Problem requirements
Reproduce the following lines without changing a single character.

** begin Given data **

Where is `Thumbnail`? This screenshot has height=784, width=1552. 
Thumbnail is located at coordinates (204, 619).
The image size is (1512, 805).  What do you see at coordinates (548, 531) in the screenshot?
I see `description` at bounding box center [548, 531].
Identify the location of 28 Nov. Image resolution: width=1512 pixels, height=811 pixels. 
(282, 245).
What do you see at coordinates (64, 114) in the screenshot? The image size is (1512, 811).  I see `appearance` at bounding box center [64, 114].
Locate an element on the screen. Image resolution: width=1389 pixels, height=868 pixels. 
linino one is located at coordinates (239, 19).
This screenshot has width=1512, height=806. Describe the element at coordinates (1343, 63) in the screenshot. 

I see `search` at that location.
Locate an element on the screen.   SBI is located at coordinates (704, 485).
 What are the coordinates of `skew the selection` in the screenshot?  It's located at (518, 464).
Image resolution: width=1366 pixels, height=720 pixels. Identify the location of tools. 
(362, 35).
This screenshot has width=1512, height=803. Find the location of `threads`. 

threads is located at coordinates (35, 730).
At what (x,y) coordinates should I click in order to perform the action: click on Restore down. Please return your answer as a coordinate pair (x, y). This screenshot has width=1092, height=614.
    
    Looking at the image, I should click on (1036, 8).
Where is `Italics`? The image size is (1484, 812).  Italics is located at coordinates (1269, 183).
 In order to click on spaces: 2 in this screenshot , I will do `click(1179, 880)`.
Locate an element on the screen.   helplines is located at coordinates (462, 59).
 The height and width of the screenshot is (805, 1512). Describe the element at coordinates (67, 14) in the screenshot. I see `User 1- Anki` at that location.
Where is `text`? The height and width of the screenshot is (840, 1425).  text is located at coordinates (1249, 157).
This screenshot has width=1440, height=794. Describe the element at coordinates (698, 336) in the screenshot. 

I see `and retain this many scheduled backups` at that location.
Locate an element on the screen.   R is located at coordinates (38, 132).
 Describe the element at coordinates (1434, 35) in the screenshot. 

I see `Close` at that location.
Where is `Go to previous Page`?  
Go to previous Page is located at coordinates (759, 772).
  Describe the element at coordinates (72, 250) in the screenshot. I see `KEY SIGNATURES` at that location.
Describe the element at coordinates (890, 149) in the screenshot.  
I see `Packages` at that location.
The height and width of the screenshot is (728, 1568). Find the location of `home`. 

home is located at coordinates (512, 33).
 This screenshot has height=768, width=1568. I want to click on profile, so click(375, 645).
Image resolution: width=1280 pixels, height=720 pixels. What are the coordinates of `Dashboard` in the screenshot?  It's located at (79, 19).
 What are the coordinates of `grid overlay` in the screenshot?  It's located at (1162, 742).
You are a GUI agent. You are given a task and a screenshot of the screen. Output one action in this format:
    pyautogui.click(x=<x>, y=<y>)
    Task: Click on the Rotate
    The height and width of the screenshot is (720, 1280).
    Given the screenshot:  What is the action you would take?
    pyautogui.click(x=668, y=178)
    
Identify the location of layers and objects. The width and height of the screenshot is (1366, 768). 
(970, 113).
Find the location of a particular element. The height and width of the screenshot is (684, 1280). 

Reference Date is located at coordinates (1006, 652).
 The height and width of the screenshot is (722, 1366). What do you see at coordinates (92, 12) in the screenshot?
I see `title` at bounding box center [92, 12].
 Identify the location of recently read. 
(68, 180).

** end Given data **

Answer for the task
Where is `Thumbnail`? This screenshot has height=784, width=1552. 
Thumbnail is located at coordinates (204, 619).
The image size is (1512, 805).  What do you see at coordinates (548, 531) in the screenshot?
I see `description` at bounding box center [548, 531].
Identify the location of 28 Nov. Image resolution: width=1512 pixels, height=811 pixels. 
(282, 245).
What do you see at coordinates (64, 114) in the screenshot? The image size is (1512, 811).  I see `appearance` at bounding box center [64, 114].
Locate an element on the screen. Image resolution: width=1389 pixels, height=868 pixels. 
linino one is located at coordinates (239, 19).
This screenshot has width=1512, height=806. Describe the element at coordinates (1343, 63) in the screenshot. 

I see `search` at that location.
Locate an element on the screen.   SBI is located at coordinates (704, 485).
 What are the coordinates of `skew the selection` in the screenshot?  It's located at (518, 464).
Image resolution: width=1366 pixels, height=720 pixels. Identify the location of tools. 
(362, 35).
This screenshot has width=1512, height=803. Find the location of `threads`. 

threads is located at coordinates (35, 730).
At what (x,y) coordinates should I click in order to perform the action: click on Restore down. Please return your answer as a coordinate pair (x, y). This screenshot has width=1092, height=614.
    
    Looking at the image, I should click on (1036, 8).
Where is `Italics`? The image size is (1484, 812).  Italics is located at coordinates (1269, 183).
 In order to click on spaces: 2 in this screenshot , I will do `click(1179, 880)`.
Locate an element on the screen.   helplines is located at coordinates (462, 59).
 The height and width of the screenshot is (805, 1512). Describe the element at coordinates (67, 14) in the screenshot. I see `User 1- Anki` at that location.
Where is `text`? The height and width of the screenshot is (840, 1425).  text is located at coordinates (1249, 157).
This screenshot has width=1440, height=794. Describe the element at coordinates (698, 336) in the screenshot. 

I see `and retain this many scheduled backups` at that location.
Locate an element on the screen.   R is located at coordinates (38, 132).
 Describe the element at coordinates (1434, 35) in the screenshot. 

I see `Close` at that location.
Where is `Go to previous Page`?  
Go to previous Page is located at coordinates (759, 772).
  Describe the element at coordinates (72, 250) in the screenshot. I see `KEY SIGNATURES` at that location.
Describe the element at coordinates (890, 149) in the screenshot.  
I see `Packages` at that location.
The height and width of the screenshot is (728, 1568). Find the location of `home`. 

home is located at coordinates (512, 33).
 This screenshot has height=768, width=1568. I want to click on profile, so click(375, 645).
Image resolution: width=1280 pixels, height=720 pixels. What are the coordinates of `Dashboard` in the screenshot?  It's located at (79, 19).
 What are the coordinates of `grid overlay` in the screenshot?  It's located at (1162, 742).
You are a GUI agent. You are given a task and a screenshot of the screen. Output one action in this format:
    pyautogui.click(x=<x>, y=<y>)
    Task: Click on the Rotate
    The height and width of the screenshot is (720, 1280).
    Given the screenshot:  What is the action you would take?
    pyautogui.click(x=668, y=178)
    
Identify the location of layers and objects. The width and height of the screenshot is (1366, 768). 
(970, 113).
Find the location of a particular element. The height and width of the screenshot is (684, 1280). 

Reference Date is located at coordinates (1006, 652).
 The height and width of the screenshot is (722, 1366). What do you see at coordinates (92, 12) in the screenshot?
I see `title` at bounding box center [92, 12].
 Identify the location of recently read. 
(68, 180).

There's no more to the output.